Stored data entries:
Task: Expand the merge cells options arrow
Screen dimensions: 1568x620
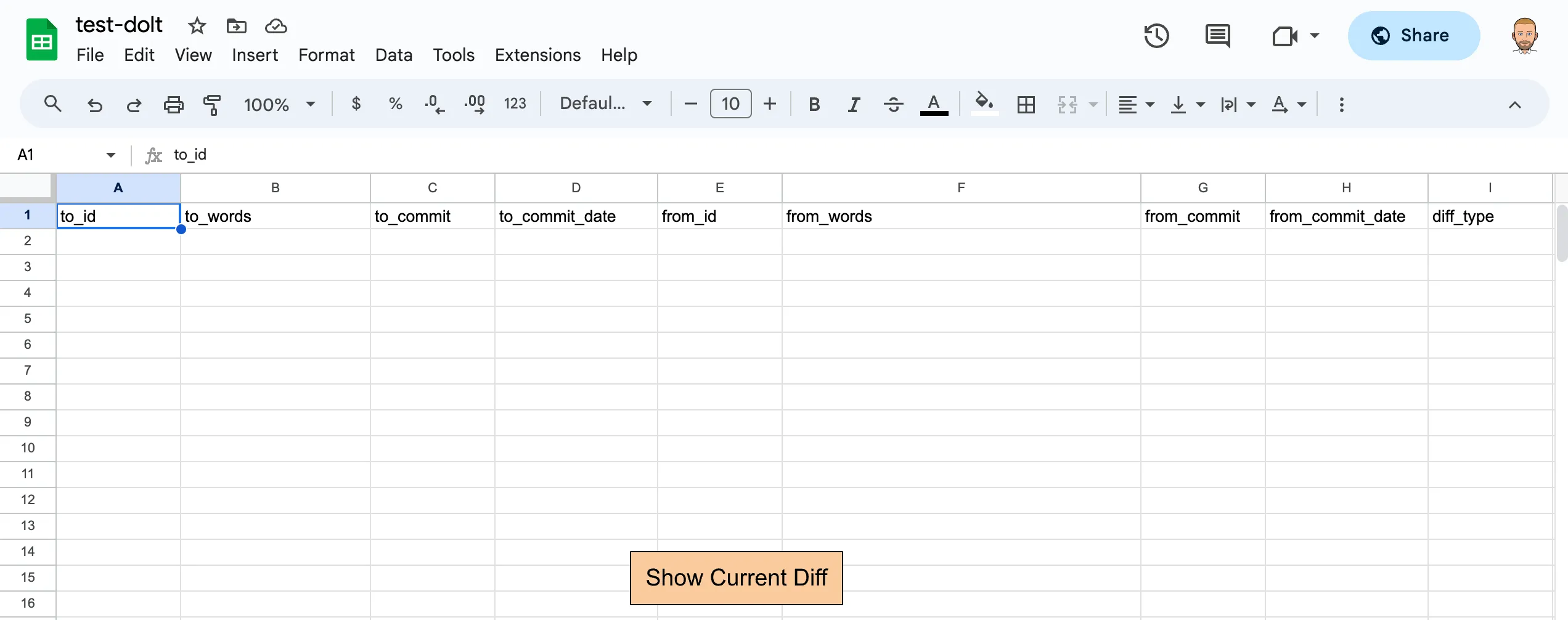Action: tap(1093, 105)
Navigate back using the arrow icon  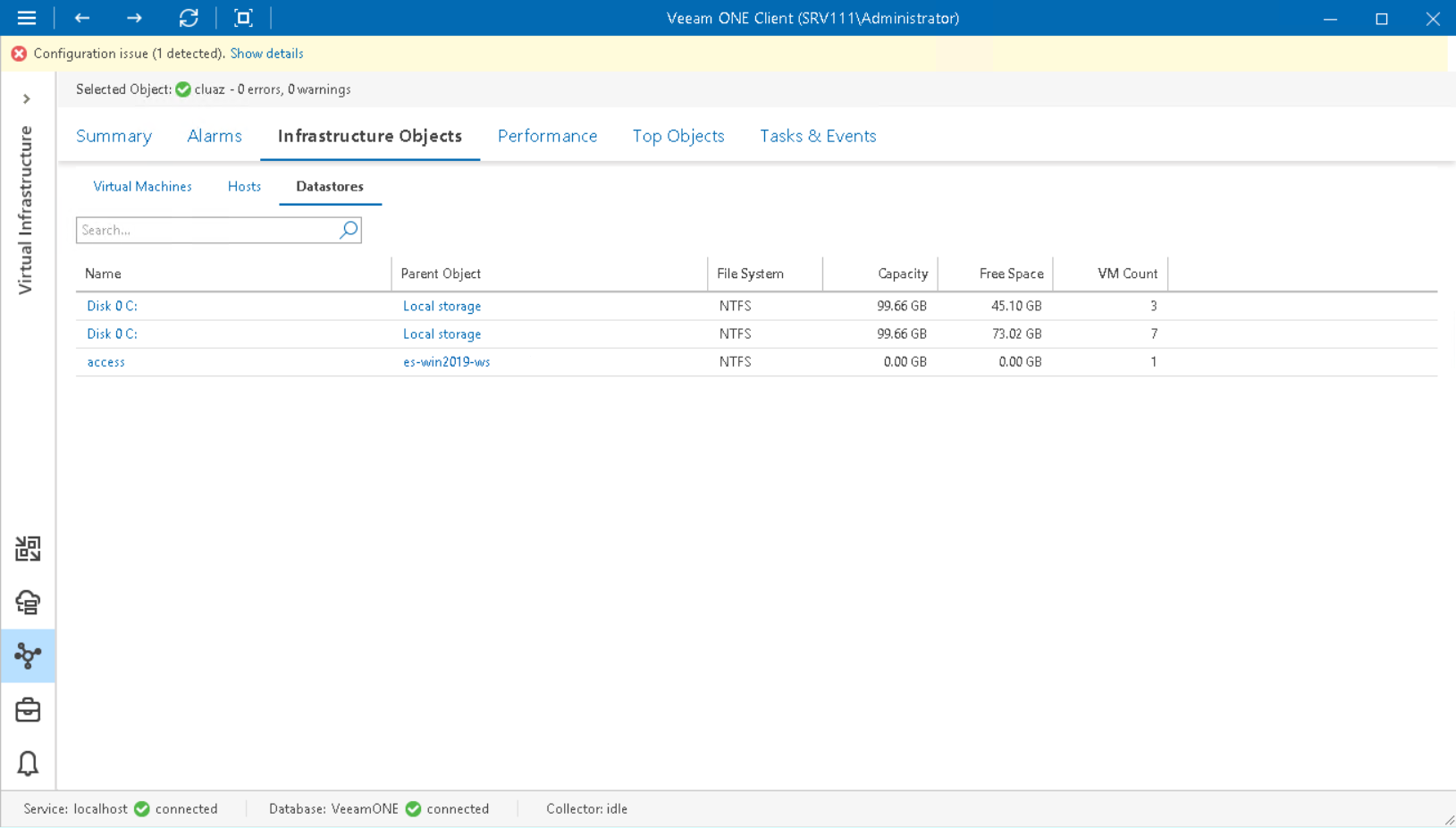coord(81,18)
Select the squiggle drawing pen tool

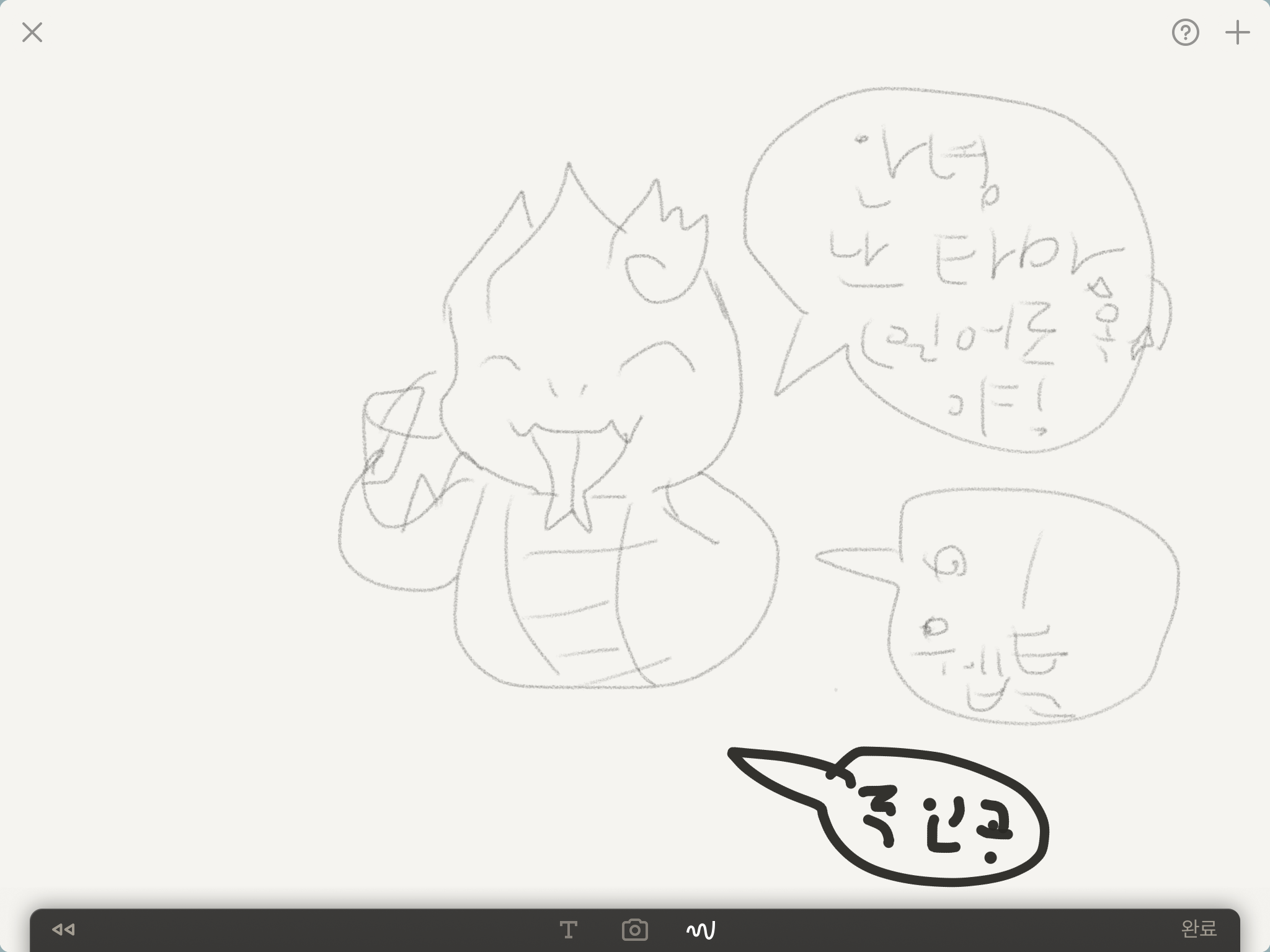click(x=701, y=930)
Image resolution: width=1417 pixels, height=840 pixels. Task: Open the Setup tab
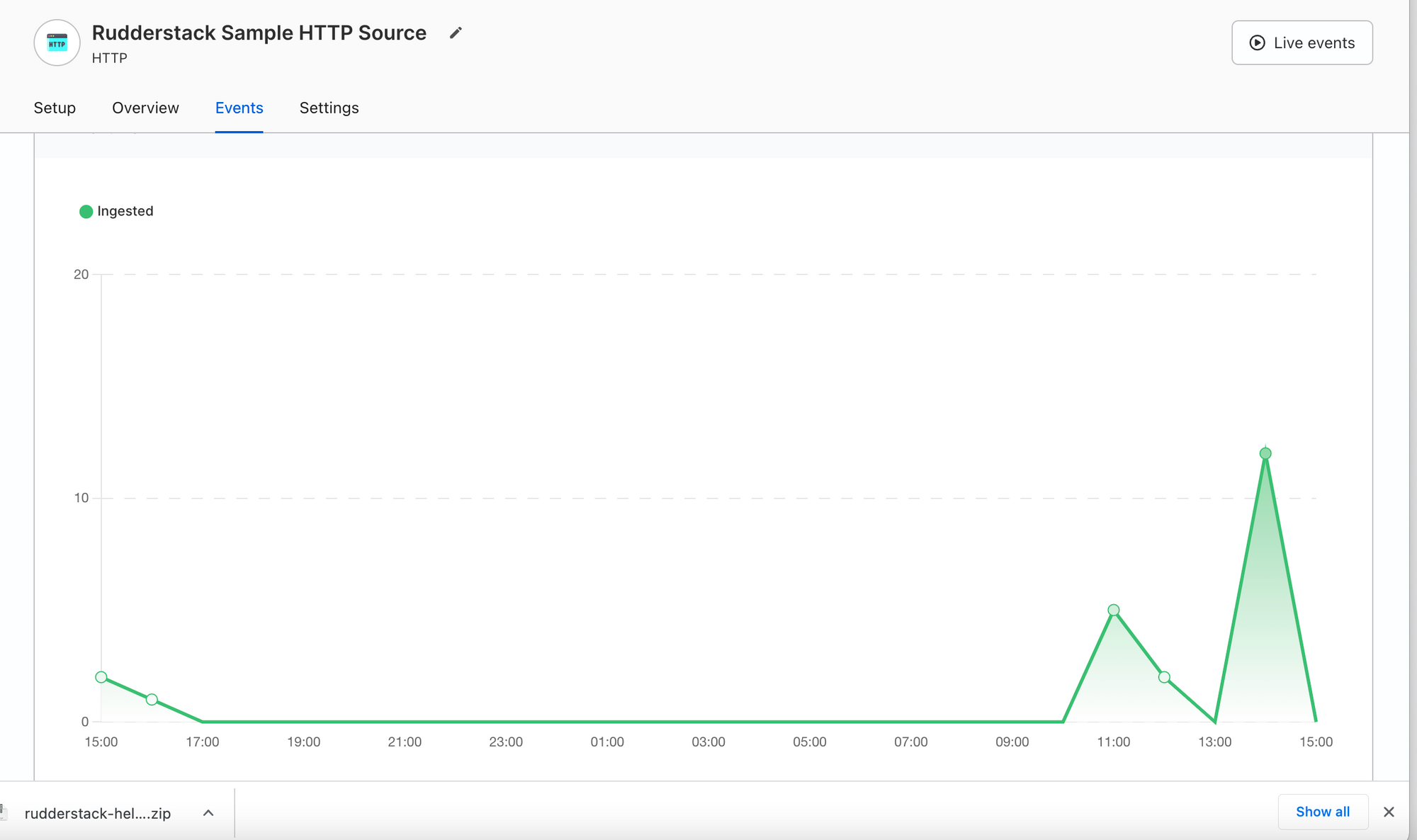point(55,108)
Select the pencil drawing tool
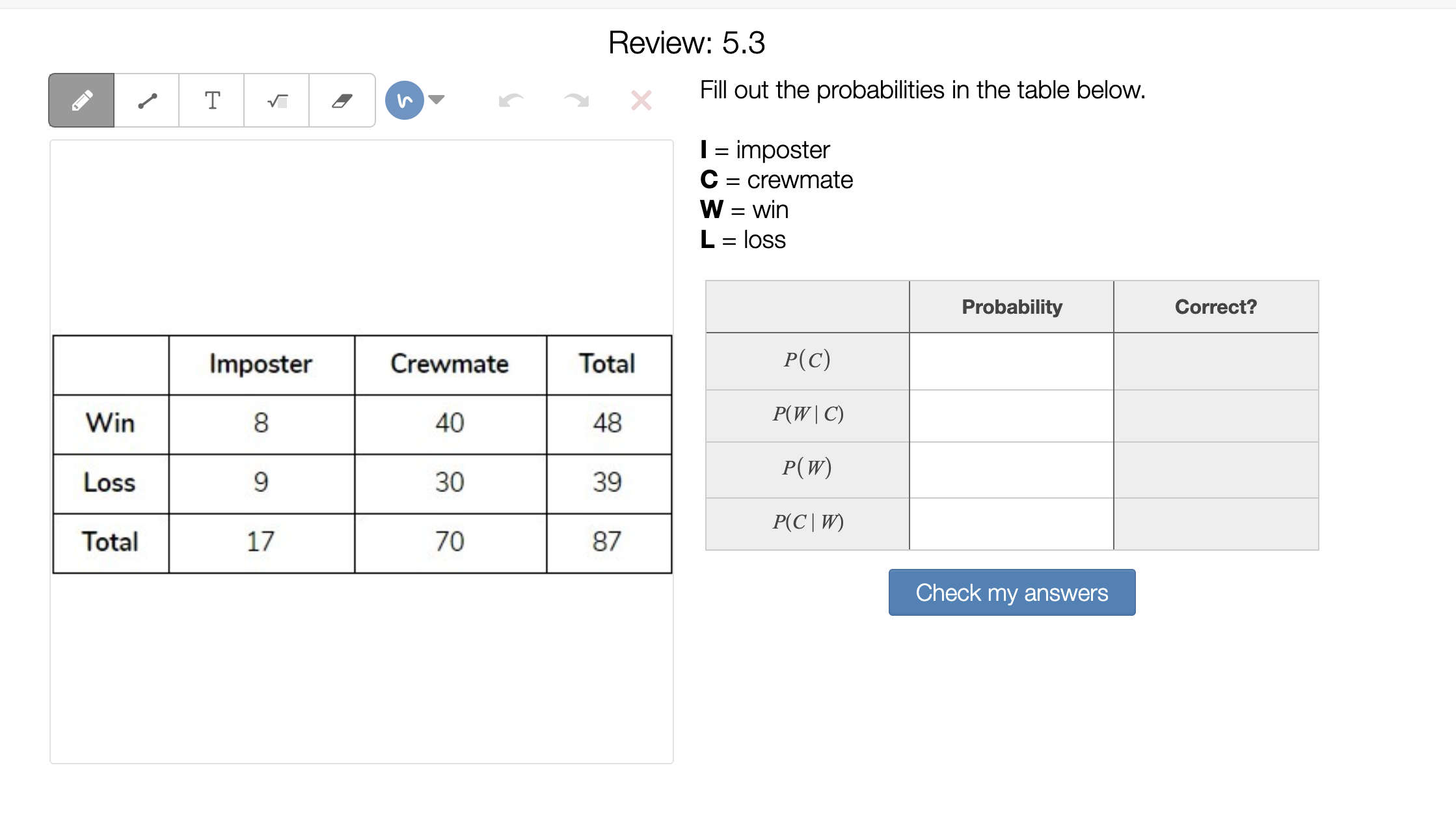Image resolution: width=1456 pixels, height=815 pixels. click(82, 100)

Your assignment:
Nothing but the lines from the one holding "Image resolution: width=1417" through the final line of the entries should be retyped, exactly as they stand and without pictures.

Answer to this exercise:
Image resolution: width=1417 pixels, height=840 pixels. Task: Open the Setup tab
point(55,108)
Select the pencil drawing tool
Image resolution: width=1456 pixels, height=815 pixels. click(82, 100)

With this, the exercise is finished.